One of our keys to success at Ramp is empowering engineers to iterate and get changes into production quickly. We do this while ensuring that newly committed code is safe to deploy by maintaining a set of Python unit / integration tests.
Over time, this test suite has grown larger and larger, now reaching over 12 minutes per test run. Even worse, engineers would sometimes have to wait up to 1-2 hours between queueing their code for merge and actually seeing it in production.
How can we make this process faster for engineers, allowing them to deploy their code faster?
The diagram below shows the prior state of how we merged pull requests at Ramp.
Code had to be up-to-date with master
and pass status checks such as linting and tests before merging.
We used kodiak to help merge PRs, which would keep track of a given PR’s spot in the merge queue, auto-update it, and auto-merge once it reached the front of the queue.

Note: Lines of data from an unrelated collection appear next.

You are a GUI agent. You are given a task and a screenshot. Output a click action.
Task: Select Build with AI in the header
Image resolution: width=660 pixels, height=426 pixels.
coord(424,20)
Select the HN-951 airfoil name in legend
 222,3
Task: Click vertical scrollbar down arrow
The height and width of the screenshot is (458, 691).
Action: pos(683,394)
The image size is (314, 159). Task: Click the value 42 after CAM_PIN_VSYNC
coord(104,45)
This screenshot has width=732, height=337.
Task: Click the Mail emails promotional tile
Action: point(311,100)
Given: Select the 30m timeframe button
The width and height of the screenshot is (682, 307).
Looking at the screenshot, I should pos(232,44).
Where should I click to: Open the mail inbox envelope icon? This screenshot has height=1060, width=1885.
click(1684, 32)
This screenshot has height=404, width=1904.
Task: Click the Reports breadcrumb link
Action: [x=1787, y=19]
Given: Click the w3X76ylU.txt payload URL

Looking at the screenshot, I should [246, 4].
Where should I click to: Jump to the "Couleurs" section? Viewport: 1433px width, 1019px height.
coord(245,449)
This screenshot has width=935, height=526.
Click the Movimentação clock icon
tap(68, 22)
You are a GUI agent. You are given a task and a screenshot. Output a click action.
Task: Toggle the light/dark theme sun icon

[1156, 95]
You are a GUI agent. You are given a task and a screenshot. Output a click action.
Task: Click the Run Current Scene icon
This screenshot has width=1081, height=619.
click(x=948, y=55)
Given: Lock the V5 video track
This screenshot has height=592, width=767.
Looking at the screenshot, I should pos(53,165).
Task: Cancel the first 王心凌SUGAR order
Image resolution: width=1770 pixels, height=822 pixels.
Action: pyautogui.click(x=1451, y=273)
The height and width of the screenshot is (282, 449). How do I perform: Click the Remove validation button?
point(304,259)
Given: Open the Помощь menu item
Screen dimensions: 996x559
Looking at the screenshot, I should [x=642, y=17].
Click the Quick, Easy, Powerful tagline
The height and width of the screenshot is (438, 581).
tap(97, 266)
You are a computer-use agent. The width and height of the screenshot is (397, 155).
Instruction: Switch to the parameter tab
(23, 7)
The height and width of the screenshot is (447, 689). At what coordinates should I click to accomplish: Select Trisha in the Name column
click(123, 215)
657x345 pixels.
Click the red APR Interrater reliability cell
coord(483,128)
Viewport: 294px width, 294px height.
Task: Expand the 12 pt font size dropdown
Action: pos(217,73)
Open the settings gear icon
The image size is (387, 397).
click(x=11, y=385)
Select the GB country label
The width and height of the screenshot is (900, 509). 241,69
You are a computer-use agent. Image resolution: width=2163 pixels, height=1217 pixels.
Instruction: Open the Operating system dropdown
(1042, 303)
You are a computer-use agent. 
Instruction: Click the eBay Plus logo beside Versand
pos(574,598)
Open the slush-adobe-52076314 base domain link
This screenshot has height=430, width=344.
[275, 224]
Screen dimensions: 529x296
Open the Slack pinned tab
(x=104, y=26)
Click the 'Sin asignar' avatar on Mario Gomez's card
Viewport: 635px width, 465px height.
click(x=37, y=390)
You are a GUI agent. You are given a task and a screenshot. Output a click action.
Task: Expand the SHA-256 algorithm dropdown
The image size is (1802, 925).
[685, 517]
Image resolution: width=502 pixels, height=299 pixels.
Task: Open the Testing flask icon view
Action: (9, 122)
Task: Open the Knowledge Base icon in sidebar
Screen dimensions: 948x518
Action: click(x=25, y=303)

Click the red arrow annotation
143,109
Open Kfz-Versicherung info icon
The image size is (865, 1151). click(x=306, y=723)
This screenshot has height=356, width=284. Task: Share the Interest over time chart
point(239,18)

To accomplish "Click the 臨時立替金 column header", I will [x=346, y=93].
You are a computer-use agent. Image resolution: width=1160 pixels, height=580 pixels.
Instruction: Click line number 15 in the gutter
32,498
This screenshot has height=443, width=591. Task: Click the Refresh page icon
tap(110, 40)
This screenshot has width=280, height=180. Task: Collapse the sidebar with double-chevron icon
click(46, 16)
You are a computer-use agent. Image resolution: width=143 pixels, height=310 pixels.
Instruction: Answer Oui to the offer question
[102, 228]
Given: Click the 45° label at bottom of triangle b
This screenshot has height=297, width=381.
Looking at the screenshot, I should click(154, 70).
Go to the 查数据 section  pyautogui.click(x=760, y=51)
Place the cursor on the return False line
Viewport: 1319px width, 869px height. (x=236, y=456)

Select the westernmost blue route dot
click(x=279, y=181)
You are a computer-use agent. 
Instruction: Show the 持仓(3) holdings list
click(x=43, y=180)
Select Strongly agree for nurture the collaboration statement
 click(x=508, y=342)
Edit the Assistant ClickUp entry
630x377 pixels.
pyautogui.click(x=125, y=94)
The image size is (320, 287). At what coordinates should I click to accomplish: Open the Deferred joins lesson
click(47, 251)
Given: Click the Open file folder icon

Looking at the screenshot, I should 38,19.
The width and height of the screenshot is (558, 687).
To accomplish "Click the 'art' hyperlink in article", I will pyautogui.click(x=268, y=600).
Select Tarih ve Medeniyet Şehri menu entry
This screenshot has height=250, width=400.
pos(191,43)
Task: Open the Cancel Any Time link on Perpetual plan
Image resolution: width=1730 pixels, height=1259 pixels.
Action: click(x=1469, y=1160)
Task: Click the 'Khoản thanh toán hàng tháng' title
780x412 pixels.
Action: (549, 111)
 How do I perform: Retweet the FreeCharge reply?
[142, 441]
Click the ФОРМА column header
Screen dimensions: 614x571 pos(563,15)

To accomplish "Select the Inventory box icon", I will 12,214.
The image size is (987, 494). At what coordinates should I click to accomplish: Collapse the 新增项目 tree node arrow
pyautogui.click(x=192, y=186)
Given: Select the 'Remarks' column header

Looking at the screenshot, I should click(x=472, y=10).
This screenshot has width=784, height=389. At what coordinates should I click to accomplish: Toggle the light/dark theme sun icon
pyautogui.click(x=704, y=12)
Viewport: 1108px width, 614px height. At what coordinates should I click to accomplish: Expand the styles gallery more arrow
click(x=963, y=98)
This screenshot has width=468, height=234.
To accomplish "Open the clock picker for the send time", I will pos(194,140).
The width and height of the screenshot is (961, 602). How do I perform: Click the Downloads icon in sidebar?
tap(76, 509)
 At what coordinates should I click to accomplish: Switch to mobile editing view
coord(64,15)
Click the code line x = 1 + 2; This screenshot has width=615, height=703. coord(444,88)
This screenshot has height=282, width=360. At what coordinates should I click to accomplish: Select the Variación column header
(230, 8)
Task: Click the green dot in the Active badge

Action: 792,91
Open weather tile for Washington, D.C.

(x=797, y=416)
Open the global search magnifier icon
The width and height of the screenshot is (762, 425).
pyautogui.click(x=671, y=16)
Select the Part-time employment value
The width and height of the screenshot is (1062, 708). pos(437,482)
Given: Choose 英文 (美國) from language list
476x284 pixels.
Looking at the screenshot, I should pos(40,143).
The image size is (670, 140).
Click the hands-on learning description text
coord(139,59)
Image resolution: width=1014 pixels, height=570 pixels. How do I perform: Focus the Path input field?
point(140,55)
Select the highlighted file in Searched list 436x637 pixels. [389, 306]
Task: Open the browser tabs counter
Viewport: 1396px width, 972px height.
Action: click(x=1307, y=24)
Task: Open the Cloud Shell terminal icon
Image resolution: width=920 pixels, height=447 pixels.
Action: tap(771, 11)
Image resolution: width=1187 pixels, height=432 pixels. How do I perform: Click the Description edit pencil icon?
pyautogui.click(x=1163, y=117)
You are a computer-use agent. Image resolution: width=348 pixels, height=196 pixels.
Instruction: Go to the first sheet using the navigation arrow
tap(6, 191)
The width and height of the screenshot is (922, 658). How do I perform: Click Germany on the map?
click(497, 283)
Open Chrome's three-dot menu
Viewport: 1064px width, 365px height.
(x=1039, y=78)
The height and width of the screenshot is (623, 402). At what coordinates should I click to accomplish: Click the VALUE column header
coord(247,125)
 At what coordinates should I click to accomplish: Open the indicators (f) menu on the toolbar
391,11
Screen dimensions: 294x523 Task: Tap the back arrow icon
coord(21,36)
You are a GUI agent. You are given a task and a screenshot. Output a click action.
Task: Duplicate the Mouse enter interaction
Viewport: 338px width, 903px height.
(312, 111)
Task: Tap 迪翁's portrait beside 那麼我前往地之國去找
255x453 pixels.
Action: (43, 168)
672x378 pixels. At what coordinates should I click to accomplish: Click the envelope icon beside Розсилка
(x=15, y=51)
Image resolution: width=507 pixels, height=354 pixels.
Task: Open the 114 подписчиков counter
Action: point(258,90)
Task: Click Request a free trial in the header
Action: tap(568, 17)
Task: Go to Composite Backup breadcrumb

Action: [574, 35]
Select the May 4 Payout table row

The upshot of this was that every new PR merged would make all other PRs out of date with master
. This meant that every single PR required a full new run of our test suite from scratch.
Although this was a reasonable requirement when test suite times were low, our codebase had a growing pytest
suite that took 12 minutes to run. And as the size of the engineering team grew, the queue of pull requests waiting to get merged increased as well, with the average pull request waiting over an hour (12 minutes * 5 PRs in the queue) to be merged.
Our goal: eliminate this merge queue to unblock engineers and help them ship code faster.
Our first attempt is illustrated by the diagram above. We would run tests on PRs as we already were doing, and as long as they passed, engineers could merge into master
in parallel without having to rerun tests.
Our thought process was that most engineers’ code doesn’t overlap with other engineers’ changes. For example, someone working on Travel shouldn’t prevent someone else from pushing a change to Bill Pay. And engineers working on overlapping features would almost always get an explicit merge conflict.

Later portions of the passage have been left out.